TASK TO COMPLETE: Please swap "banner" for "header bar" in the items below, and reproduce every item with nothing else altered.

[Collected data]
-*-
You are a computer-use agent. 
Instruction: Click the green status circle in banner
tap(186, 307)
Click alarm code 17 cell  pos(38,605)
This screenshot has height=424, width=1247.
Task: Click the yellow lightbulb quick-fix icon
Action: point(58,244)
-*-
WRITTEN SOLUTION:
You are a computer-use agent. 
Instruction: Click the green status circle in header bar
tap(186, 307)
Click alarm code 17 cell  pos(38,605)
This screenshot has height=424, width=1247.
Task: Click the yellow lightbulb quick-fix icon
Action: point(58,244)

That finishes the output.